Your response to the data below should hold nothing except the lines from the one containing "Click the random_state=42 parameter line" down to the one containing "Task: Click the person on rocks in video", reproduced exactly and without pictures.

== INPUT DATA ==

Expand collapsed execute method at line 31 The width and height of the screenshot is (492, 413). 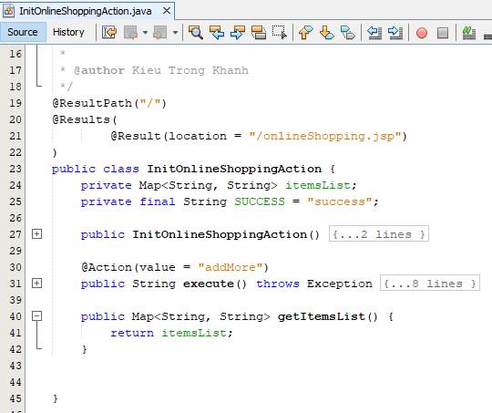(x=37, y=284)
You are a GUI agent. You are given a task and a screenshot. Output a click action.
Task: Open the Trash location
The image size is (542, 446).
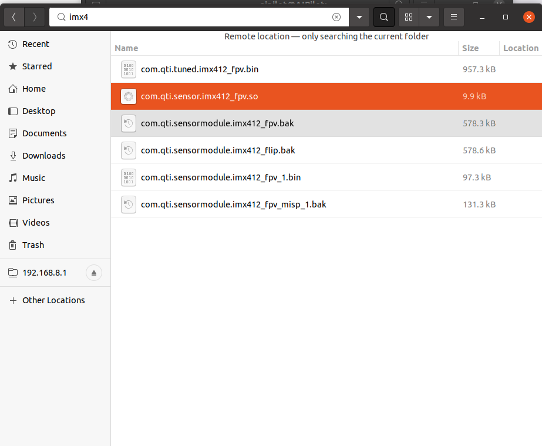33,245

===
== INPUT DATA ==

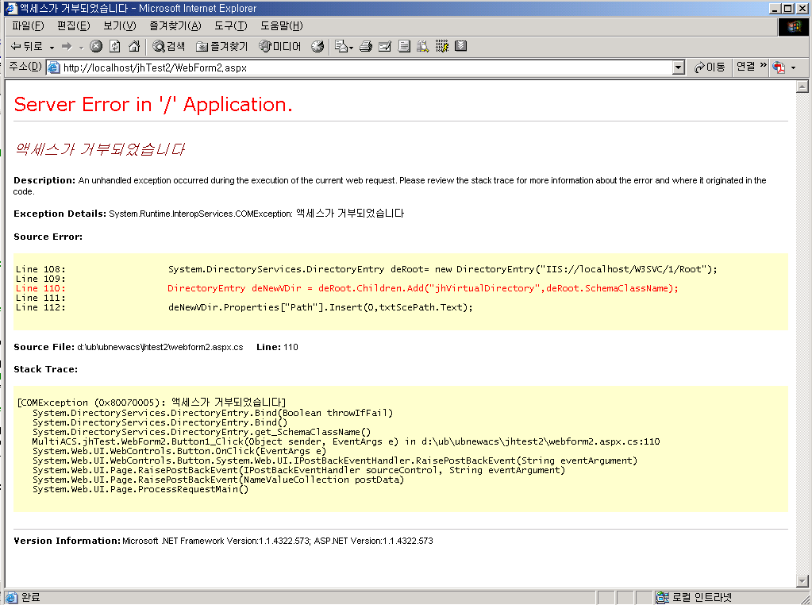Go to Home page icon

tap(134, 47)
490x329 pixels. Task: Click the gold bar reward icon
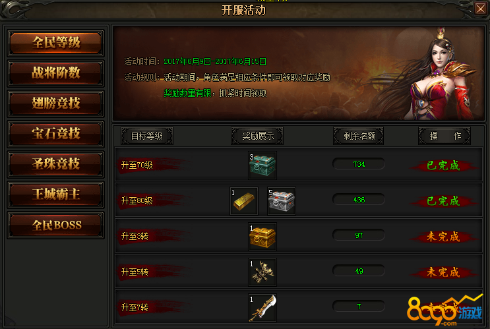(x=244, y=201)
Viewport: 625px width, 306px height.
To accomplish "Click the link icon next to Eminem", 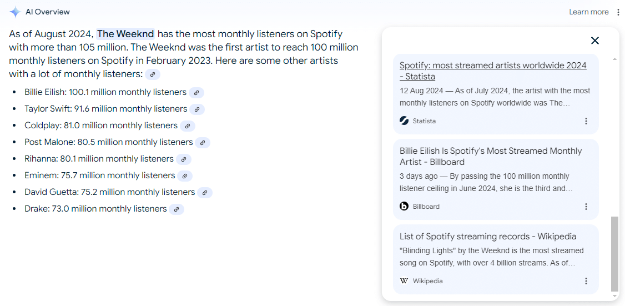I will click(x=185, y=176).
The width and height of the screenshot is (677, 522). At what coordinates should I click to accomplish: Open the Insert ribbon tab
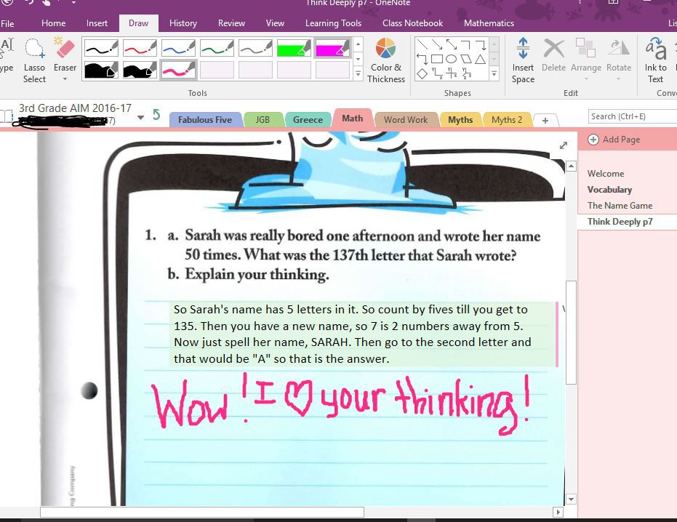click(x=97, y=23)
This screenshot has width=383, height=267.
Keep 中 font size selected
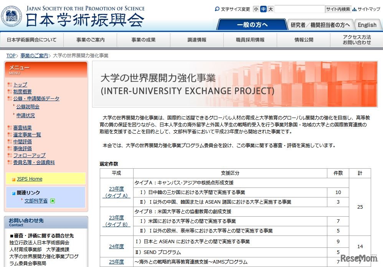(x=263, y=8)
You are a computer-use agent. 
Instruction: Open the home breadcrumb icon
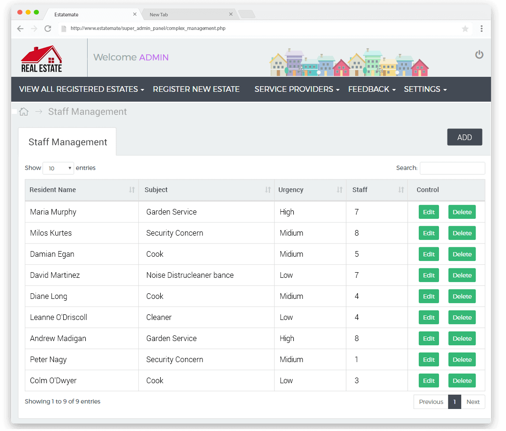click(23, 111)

===
== INPUT DATA ==

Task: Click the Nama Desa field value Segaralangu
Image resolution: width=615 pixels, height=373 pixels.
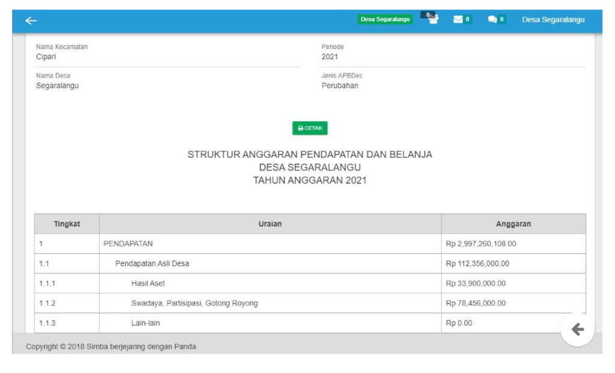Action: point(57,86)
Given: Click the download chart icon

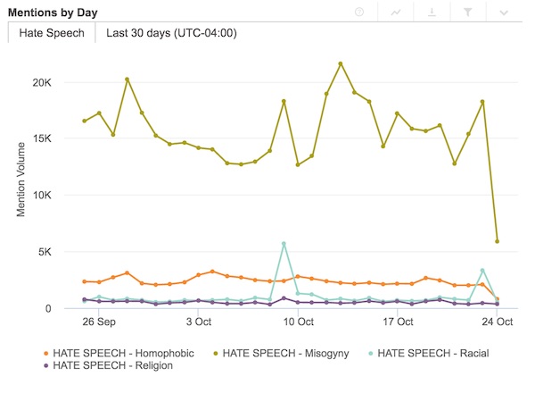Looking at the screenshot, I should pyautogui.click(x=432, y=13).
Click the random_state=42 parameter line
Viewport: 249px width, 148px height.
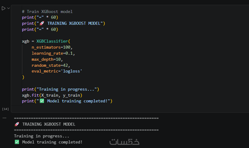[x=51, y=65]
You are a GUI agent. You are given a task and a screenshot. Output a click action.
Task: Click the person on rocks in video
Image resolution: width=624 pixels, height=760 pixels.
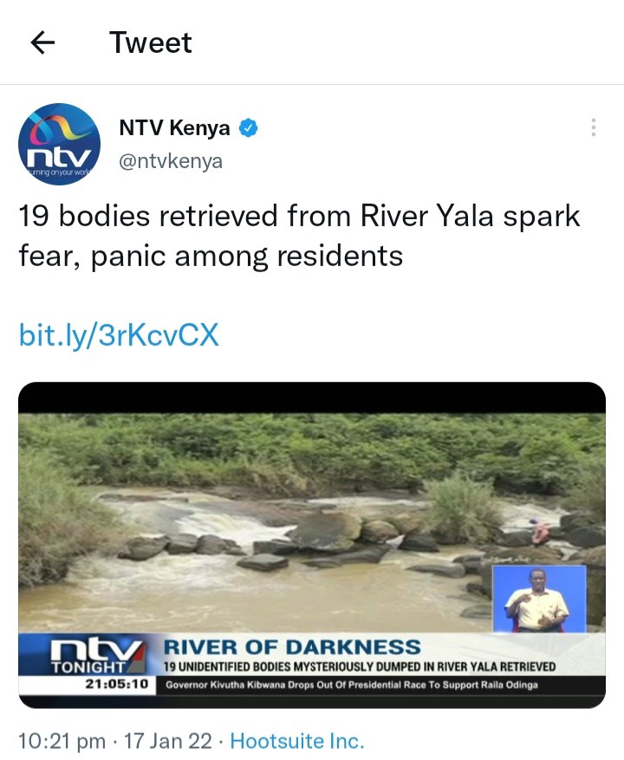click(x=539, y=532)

===

▶ TASK ANSWER:
Click the random_state=42 parameter line
Viewport: 249px width, 148px height.
[x=51, y=65]
You are a GUI agent. You are given a task and a screenshot. Output a click action.
Task: Click the person on rocks in video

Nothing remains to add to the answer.